On y est presque, dans un rien de temps, nous aurons un lit sur lequel nous laisser tomber comme des voyageurs enfin arrivés à destination, mais aussi comme des parents ayant relevé le challenge d’amener tout le monde à bon port, sans encombre. 

PREM’S ! Je visualise ce moment tant attendu : me présenter dos au lit puis perdre l’équilibre et enfin sentir le poids de mon corps fatigué sur ce matelas en forme (lui!)… les bras en croix tel Le Christ Rédempteur (oui, oui, je prendrai toute la place… chacun son tour, j’ai dit PREM’S)

Nous décidons de prendre un taxi, suite à une mini-contrariété pour Lysandre, qui se met à fondre en larmes et pleurer inconsolablement sa fatigue.

Deux kilomètres plus tard, nous voici arrivés au logement que nous avons choisi pour 3 raisons.

  • Sa proximité de l’aéroport (2 bornes, ça pouvait se faire à pied)
  • C’est un logement entier et ça ne court pas les rues aux Iles Fidji (nous souhaitons nous remettre du voyage et du décalage horaire sans avoir à vivre chez quelqu’un)
  • Il y a un extérieur pour occuper nos premières journées de récup avec les enfants (ça a besoin de bouger ces petites bêtes là)
  • Malus : pas de wifi… (ça ne court pas les rues non plus ici)

Nous descendons du taxi pour prendre possession des lieux. Les propriétaires sont dans la maison collée à la nôtre, juste derrière.

Je ne rêve que d’une chose : qu’on nous montre tout ça et qu’on nous laisse tranquille pour nous reposer un peu. J’ai la primeur de la visite, Simon termine de gérer le paiement du taxi et les valises. Les enfants me suivent, à petits pas.

On m’ouvre les portes de la maison, et là … 
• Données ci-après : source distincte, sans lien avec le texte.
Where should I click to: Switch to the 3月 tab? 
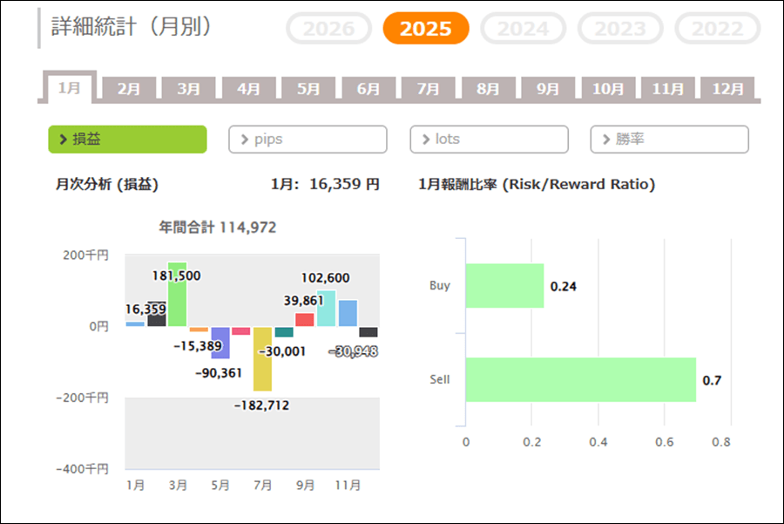coord(188,89)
Je suis SEULE face à… RIEN.
Je me sens un rien seule.

Comment ça « rien » ?!

Bah, RIEN. Un logement vide. Deux pièces. Aucun meuble.

Il y a un évier et son plan de travail, une douche, des toilettes, un lavabo, une pièce pour manger (enfin, j’imagine… y’a rien) et une chambre (enfin, j’imagine… y’a rien… et surtout PAS DE LIT).

Je me décompose.

Je fais remarquer le problème (des fois que ma fatigue me fasse halluciner…).

« Yes, yes, don’t worry »… me dit Prianka, la jeune femme qui nous accueille. 

Euh… si, si, je m’inquiète. Je suis à 2 doigts de faire une crise de nerf, à un doigt de pleurer et une phalange de partir en courant.

Je me reprends.

Je ne lui raconte pas que ça fait bientôt 40 heures qu’on n’a pas vu un lit parce qu’on arrive de Buenos Aires (c’est un problème de « riche » ça, ce serait déplacé ?!) et que je suis sur le point de m’effondrer de désespoir (sur le carrelage… puisqu’il n’y que ça).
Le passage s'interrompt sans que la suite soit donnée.